[e-lang] a few notes about E install/basic usage

Kevin Reid kpreid at mac.com
Thu Jun 28 12:58:23 EDT 2007


On Jun 28, 2007, at 12:41, Zooko O'Whielacronx wrote:

> Folks:
>
> I just tried to install E again.  First I tried compiling from
> source, which failed, and I didn't diagnose why (yet) but instead
> downloaded the "pure j" tarball.  I executed my old inst-e.bash
> script, and it complained that it couldn't find a "dist" directory,
> so I mkdir'ed a dist directory and moved everything except for inst-
> e.bash into it and then, I was glad to see, inst-e.bash just worked.

inst-e.bash was apparently written to work on a source distribution  
root. dist/ is the directory from which compiled distributions are made.

Please rewrite inst-e.bash to work with the purej distribution --  
right now, there's a nonworking copy of it included, and that's bad.  
If you supply a fix I'll commit it.

> I finally hit an irritating snag and stopped for now.  This was when
> I wanted to import some E code from a file into the interpreter.  To
> do so, according to Walnut [1], I need to import my module as
> something like <import:com.yourdomain.e.makeQueue>.

You can do this:

<elang:syntax.EParser>(<file:makeQueue>.getTwine()).eval(safeScope)
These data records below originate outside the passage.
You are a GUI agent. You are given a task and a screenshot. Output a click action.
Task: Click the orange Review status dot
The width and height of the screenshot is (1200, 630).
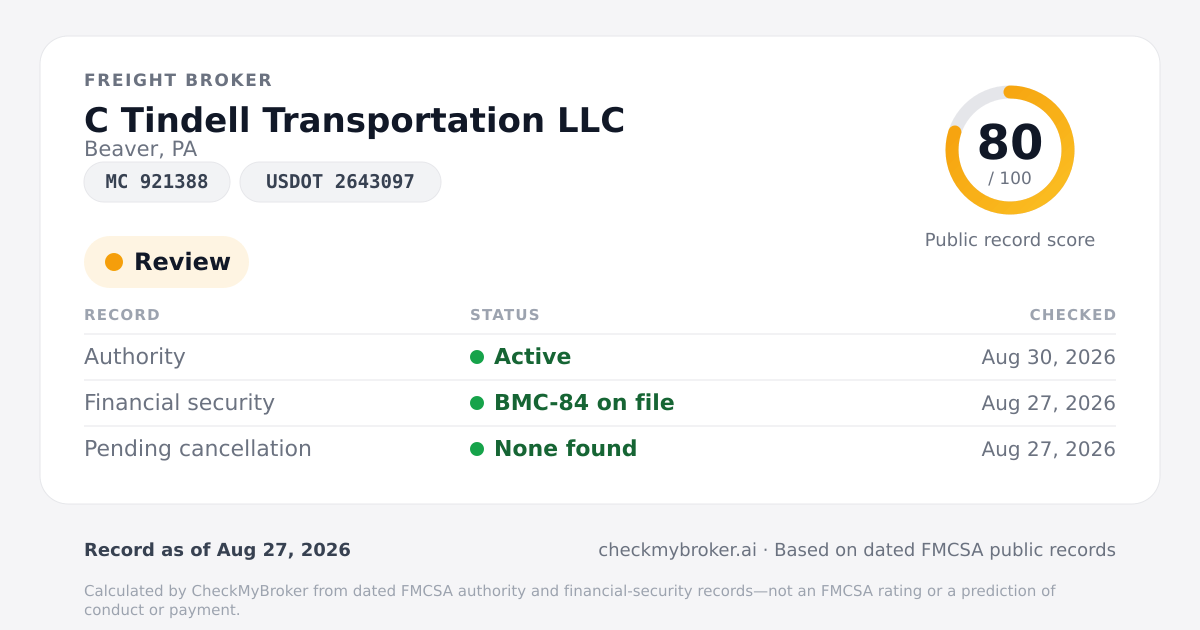tap(114, 262)
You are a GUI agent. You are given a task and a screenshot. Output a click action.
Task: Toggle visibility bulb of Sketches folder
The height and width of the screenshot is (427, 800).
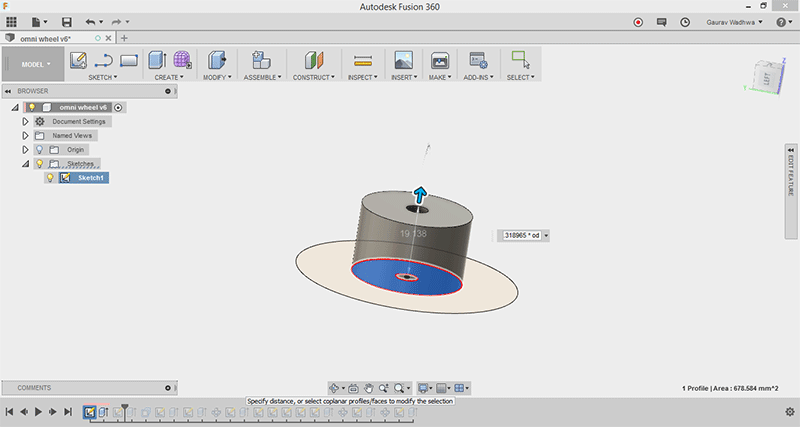pyautogui.click(x=40, y=163)
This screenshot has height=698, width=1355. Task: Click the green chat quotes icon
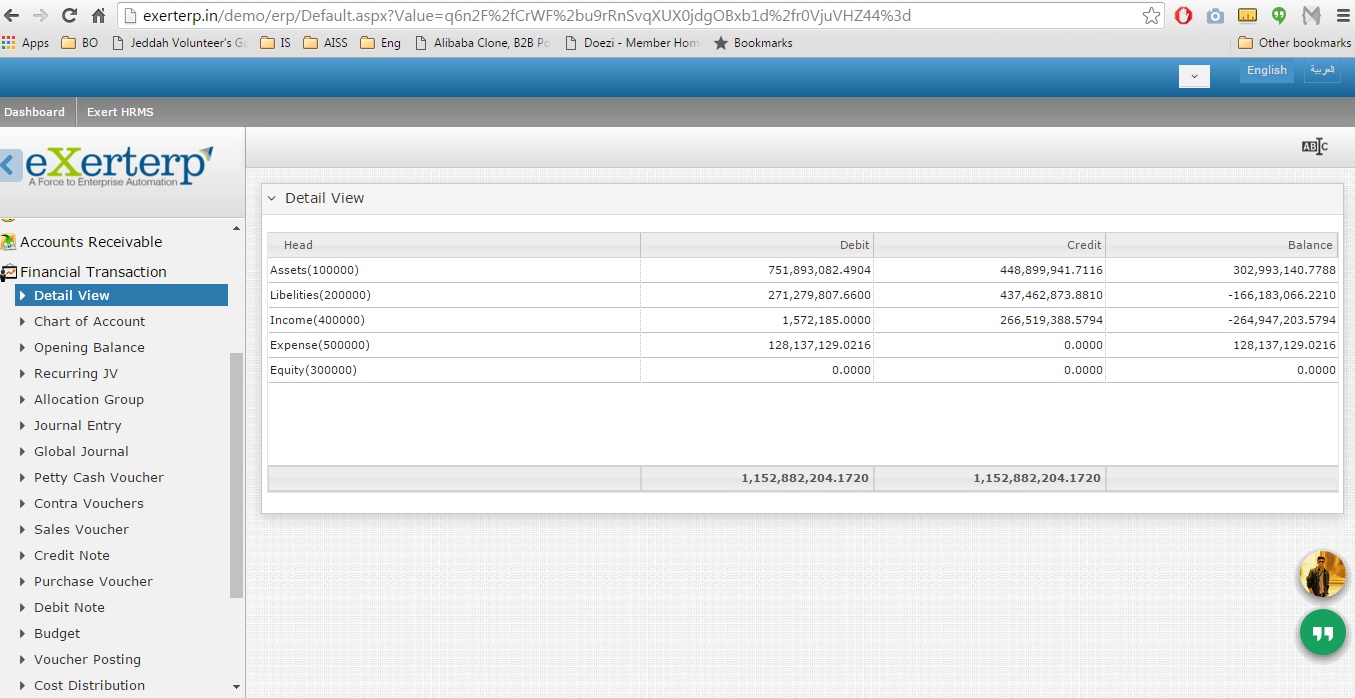pos(1322,633)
Or if you want to get the bindings and not just the return value:

def load(file) {
    def [v, s] := <elang:syntax.EParser>(file.getTwine()) \
                      .evalToPair(interp.getTopScope())
    interp.setTopScope(s)
    return v
}

(This will execute the code as if you'd entered it in the REPL.)

> 4.  After I held my nose and went through the hassle of mkdir "/
> System/Library/Frameworks/JavaVM.framework/Versions/1.5.0/Home/lib/
> ext/emakers" and symlink my file so that it is reachable from that
> directory, then it still didn't work.

Ack, don't do this. Use the -cpa option to rune instead.